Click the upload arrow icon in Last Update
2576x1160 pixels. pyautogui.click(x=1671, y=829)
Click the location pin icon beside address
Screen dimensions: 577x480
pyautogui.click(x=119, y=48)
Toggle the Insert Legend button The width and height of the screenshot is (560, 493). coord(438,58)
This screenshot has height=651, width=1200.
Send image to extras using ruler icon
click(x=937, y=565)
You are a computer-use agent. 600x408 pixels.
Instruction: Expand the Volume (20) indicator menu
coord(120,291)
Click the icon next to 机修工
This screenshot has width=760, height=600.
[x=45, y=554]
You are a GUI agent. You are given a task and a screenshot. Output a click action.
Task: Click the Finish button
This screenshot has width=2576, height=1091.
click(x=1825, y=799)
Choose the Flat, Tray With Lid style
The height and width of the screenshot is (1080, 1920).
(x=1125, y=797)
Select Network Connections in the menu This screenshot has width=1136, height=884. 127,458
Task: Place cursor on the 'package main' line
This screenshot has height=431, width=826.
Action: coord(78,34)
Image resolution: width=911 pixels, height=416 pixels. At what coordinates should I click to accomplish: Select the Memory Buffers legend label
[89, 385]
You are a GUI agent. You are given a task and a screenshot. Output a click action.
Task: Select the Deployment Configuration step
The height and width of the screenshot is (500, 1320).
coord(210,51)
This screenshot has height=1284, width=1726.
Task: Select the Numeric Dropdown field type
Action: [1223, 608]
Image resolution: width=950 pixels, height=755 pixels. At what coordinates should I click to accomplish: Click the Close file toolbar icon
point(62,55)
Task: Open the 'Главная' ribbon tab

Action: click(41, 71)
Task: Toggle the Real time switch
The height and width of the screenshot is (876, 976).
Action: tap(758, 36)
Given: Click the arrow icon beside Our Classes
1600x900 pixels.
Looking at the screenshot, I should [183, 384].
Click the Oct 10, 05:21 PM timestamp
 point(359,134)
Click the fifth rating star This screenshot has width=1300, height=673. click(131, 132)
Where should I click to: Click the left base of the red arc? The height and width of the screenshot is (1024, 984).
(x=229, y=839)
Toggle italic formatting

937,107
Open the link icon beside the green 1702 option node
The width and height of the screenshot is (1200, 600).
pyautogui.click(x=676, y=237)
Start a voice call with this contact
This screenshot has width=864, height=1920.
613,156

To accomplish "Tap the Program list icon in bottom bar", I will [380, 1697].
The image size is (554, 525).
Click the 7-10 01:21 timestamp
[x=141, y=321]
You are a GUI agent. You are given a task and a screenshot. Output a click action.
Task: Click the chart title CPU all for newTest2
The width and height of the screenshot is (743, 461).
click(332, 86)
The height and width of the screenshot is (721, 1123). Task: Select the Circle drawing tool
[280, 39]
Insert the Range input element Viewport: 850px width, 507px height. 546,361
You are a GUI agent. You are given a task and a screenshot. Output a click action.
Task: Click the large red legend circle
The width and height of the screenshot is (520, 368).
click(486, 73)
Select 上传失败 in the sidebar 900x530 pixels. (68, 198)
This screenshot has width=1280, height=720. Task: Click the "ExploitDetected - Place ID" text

*YOUR GOAL*: Update the data, beginning at the line that contains "Choose the Flat, Tray With Lid style" and stopping after the line that contains "Action: [1223, 608]": give these lines again with "Deployment Configuration" replaced by "Build Configuration" and all else unchanged.

*TASK ANSWER*:
Choose the Flat, Tray With Lid style
The height and width of the screenshot is (1080, 1920).
(x=1125, y=797)
Select Network Connections in the menu This screenshot has width=1136, height=884. 127,458
Task: Place cursor on the 'package main' line
This screenshot has height=431, width=826.
Action: coord(78,34)
Image resolution: width=911 pixels, height=416 pixels. At what coordinates should I click to accomplish: Select the Memory Buffers legend label
[89, 385]
You are a GUI agent. You are given a task and a screenshot. Output a click action.
Task: Select the Build Configuration step
The height and width of the screenshot is (500, 1320).
coord(210,51)
This screenshot has height=1284, width=1726.
Task: Select the Numeric Dropdown field type
Action: [1223, 608]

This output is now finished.